Page 80 of Underworld


  The wine was not so drinkable this time. It was the shoemaker’s own wine, Guido, and this was not wine weather anyway, and Albert wanted to be more responsible. He wanted to be a dry wise soul (Her-aclitus), less slipshod and indecisive, more willing to see into the core of a complicated matter.

  He needed to take a leak and the super told him there was a utility sink he could use and gave him directions through the maze of passages.

  He went past storage rooms and empty garbage cans. Then he came out into a courtyard and saw the door the super had described and went into the next building.

  For a long time he wanted to believe that she had ambitions on his behalf. But now he wasn’t sure of this. He thought she wanted him to campaign for department head, for assistant principal, make the moves, play the game, buy a car, buy a house. And he thought these ambitions were going unfulfilled, which made her angry and distant at times. But now he wasn’t sure.

  He walked through the cellarways under rows of copper piping. He found the utility closet and peed in the sink. His childhood was back there, in the voices of his mother and father, guarded, suspicious, scared at times, and in the sissing noises they made to mark distrust of the unknown world around them.

  He heard a radio playing round the next bend and decided to follow the sound, music, sweetness, strings, his head clear and his bladder empty, the ever gregarious Albert, curious to see what sort of company he might encounter here.

  He turned the corner and stopped next to a discarded table with a missing leg.

  George Manza, George the Waiter, sat in a chair in a shabby room. There was something about him. He was not dozing or deep-thinking but there was something. He was awake but unresponsive. And there was something that kept Albert from speaking.

  He stood in the doorway watching.

  The room had a certain anonymous squalor. It was a room you could probably spend some time in without registering clearly what was in there. A strew of lost and found and miscellaneous things, and anonymous faded colors, and things that were stored here not for future use but because they had to go somewhere.

  George sat in profile, hunched a little and breathing through his nose, slow-breathing, drawing in and letting out at long intervals, a small life in every breath.

  The door was ajar and Albert watched. There was only a three-inch space between the door and the jamb, three, four inches only, but this was enough to see whatever there was to see. He didn’t know exactly what this was.

  The man directed a dead stare at the facing wall. There was something so stark about him that Albert thought he had no right to look. He hadn’t seen George in several months, or longer even, and George looked different, thinner, smaller, severe, sitting under a radio on a shelf, the music so foreign to the figure of the man that Albert felt a need to turn it off.

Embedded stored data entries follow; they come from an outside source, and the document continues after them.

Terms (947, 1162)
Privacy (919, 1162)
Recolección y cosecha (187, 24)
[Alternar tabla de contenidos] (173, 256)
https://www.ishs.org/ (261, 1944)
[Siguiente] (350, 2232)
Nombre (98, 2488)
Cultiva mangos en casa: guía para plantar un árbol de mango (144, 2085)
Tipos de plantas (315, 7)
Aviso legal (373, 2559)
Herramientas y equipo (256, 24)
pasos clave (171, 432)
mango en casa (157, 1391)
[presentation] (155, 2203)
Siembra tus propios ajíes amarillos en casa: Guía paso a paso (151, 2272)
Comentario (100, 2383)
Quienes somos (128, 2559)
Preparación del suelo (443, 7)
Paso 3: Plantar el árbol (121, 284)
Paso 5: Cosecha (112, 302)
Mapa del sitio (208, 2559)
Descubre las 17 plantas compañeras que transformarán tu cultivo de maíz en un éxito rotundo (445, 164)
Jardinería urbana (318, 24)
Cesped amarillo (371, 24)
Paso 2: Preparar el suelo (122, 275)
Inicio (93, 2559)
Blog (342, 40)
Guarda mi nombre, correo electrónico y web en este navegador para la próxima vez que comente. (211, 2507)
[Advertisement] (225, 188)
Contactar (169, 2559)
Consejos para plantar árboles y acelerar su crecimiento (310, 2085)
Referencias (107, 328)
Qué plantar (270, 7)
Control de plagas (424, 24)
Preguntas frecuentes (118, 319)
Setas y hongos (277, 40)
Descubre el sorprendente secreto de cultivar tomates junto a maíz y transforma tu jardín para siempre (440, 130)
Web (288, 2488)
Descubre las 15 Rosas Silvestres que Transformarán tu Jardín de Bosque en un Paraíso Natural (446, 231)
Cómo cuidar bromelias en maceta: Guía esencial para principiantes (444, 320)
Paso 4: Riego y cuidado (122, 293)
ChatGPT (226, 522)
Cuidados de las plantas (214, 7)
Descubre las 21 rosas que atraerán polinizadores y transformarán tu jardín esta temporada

  But he stayed where he was in the dim passage. He was seeing something completely concealed, an unwhisperable thing under the standoff man, the taciturn man hard to befriend. He felt guilty looking into the room and guilty again moving away, backing away, but he backed away quietly and turned toward the light of a dangling bulb.

  He went down the wrong passage and into a narrower place, pipes running horizontally along the walls and a cloacal stink beginning to emerge. He walked over a grated drain where the smell was profound, a sorrowful human sewage, and it took him a while to find a door that led outside.

  Mike the Book had a flourish he did with his hand. It was broad and Roman, a flat hand moving parallel to the earth as a gesture of burial or a way of writing finis to something significant.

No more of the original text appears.